March 20, 2009
Y Combinator recently announced that they were taking $2M in investment from Sequoia Capital and several prominant angel investors in order to expand the scale of their pre-seed investment program. Time will tell how well this relationship works for both YC and Sequoia. And though this is the first time YC has taken outside investment, the organization has been around for several years. But it got me thinking about a wave that I’ll call Incubator 2.0 for lack of a better description which has been building in the last year or two.
As many of you recall, the late 90s saw the dawn of the internet “incubator” model of an organization which attempted to launch a number of operating companies or projects. To be clear incubators were distinct (at least IMO) from the internet holding company (ICG, CMGI, Softbank, Divine, et al), though in some cases even these companies had incubators within them. The most famous examples were groups like Idealab or Walker Digital (latter more of an invention think tank), though there were countless less well known examples created by corporations, investment funds, and individuals. I remember interviewing w/ Walker Digital when I was coming out of undergrad… I think it’s the only company I’ve ever met that made you sign an NDA and joint IP ownership agreement just to talk w/ a college recruiter for 30min. I’m glad I took a different path when I left school.
Incubator 1.0 was built largely on a model of shared infrastructure… staff, office space, computing systems or technical equipment, etc. Incubators like Idealab spawned a number of successful companies like GoTo (creator of paid search advertising, now part of Yahoo!), Picasa (now part of Google), and CitySearch (now part of IAC). But by and large the model is considered a failure and has been largely abandoned. In most cases there proved to be few synergies between companies that were launched, at times incentives between the parent incubator and the companies were misaligned, and the costs of both incubator overhead and company launch budgets proved prohibitive. Over time the shared infrastructure that was a large part of incubators’ value proposition has mostly become a commodity available on demand (cloud computing, people available on contract / freelance basis, short term space or co-working arrangements, etc).
So what’s different today and why might there be a legitimate Incubator 2.0 wave? Well for one the costs of launching digital businesses have fallen precipitously. What used to take $5-10M to get to V1.0 and first revenue can now be achieved on < $250K in a lot of cases. A decade ago an incubator w/ $5M in capital was literally meaningless... today that could fund the launch of 15-20 projects or more (excl. overhead costs). Importantly not only is launch infrastructure available on demand, but monetization infrastructure can also be a purely variable cost. Have an ad based revenue model? Don't hire sales people, use ad networks & exchanges at least to start. Have an e-commerce or premium service model? Don't build out a storefront, payments, etc when you can use hosted versions of the same from eBay/PayPal, Yahoo, Amazon, etc.
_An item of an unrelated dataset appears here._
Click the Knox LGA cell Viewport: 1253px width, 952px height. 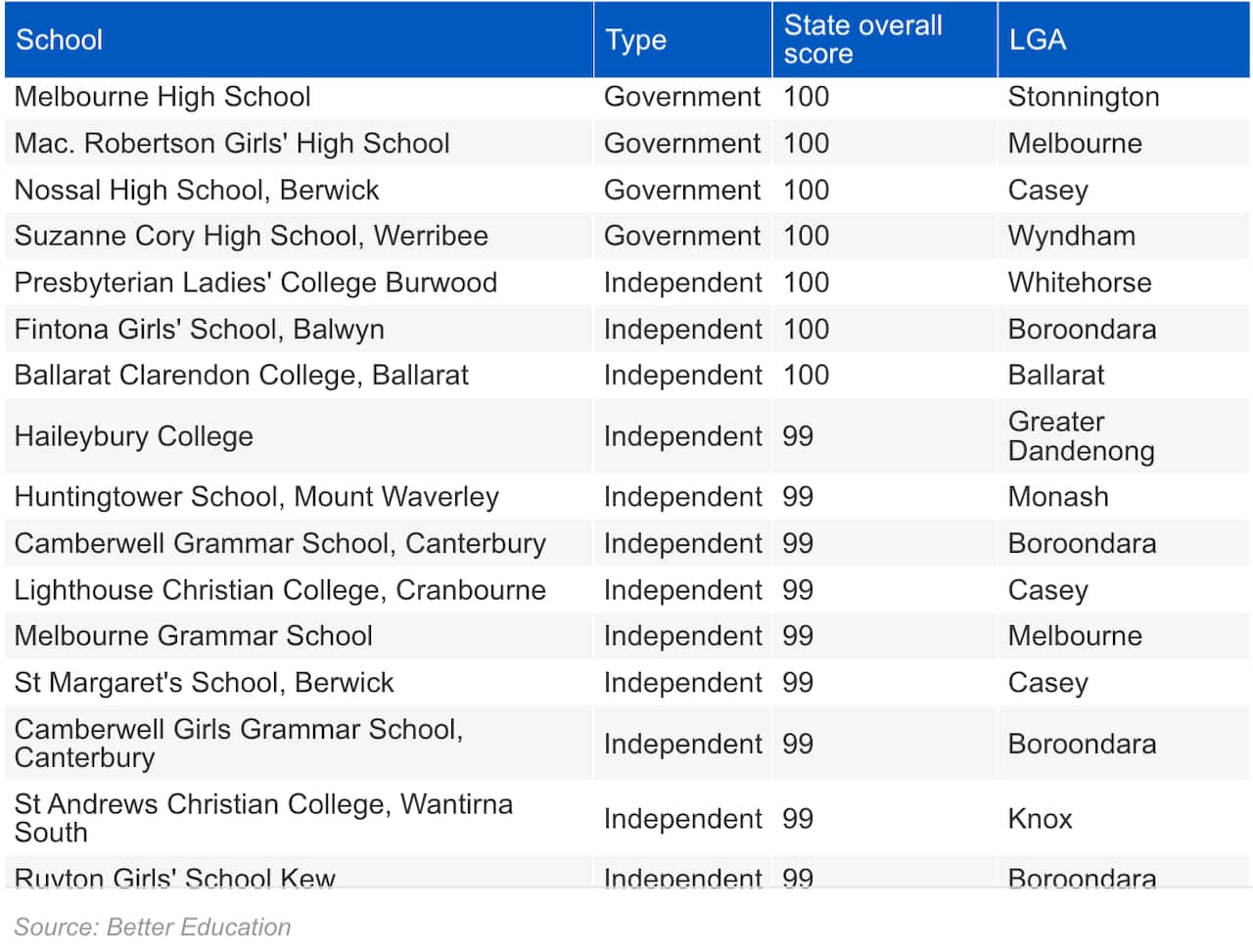[1040, 819]
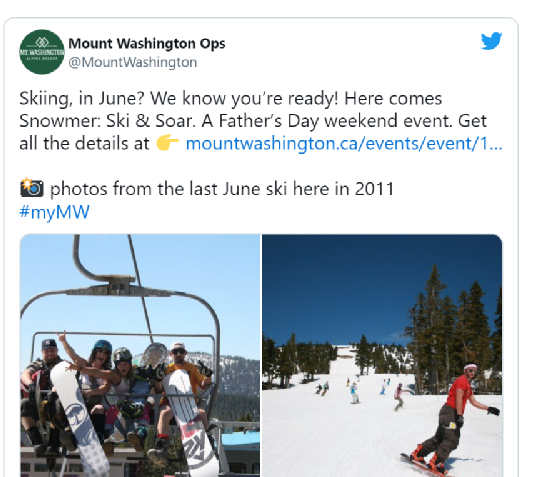This screenshot has height=477, width=554.
Task: Visit the @MountWashington handle
Action: click(132, 62)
The reality is there are already several organizations in existence which could be loosely lumped into this Incubator 2.0 category. Many of them wouldn’t necessarily use that monniker but IMO they still fit the description. There are the pre-seed programs like YC and it’s clones (TechStars, LaunchBox, et al), though their role tends to be more mentoring and investing rather than inventing and launching of ideas. There are entities do true internal incubation, sometimes coupled w/ outside seed investing, like Betaworks, Brightspark, HitForge, et al. And there are a handful of entrepreneurs I know who are explicitly pursuing an incubator-like approach with their own capital, rather than starting just a single company.
There are of course legitimate reasons to suggest the incubator 2.0 model doesn’t make sense, or can only achieve a certain set of objectives. Dilution of the team’s focus could lower the probability of success, as compared to entrepreneurs working on a single company. The model may not work if the goal is to build a very large company from one of the projects… launching digital businesses has gotten very cheap, but growing them into big companies still usually requires millions if not tens of millions in capital. The paths for either funding an incubator (assuming it’s not the founders’ personal capital) or for projects to grow beyond the incubator as a standalone company (outside capital, dedicated team, etc) are still not well established.
But in today’s startup reality the model probably makes at least some sense. Economically it may be able to generate very good returns on invested capital, at least on a multiple basis if not an absolute one. Intellectually it lets entrepreneurs work on a portfolio of projects at once, which at least some find appealing. If the incubator groups its efforts thematically, there may very well be real synergies across projects. It will be interesting to see if we see many more entities pop up that are part of an Incubator 2.0 trend and how durable the model proves in the long run.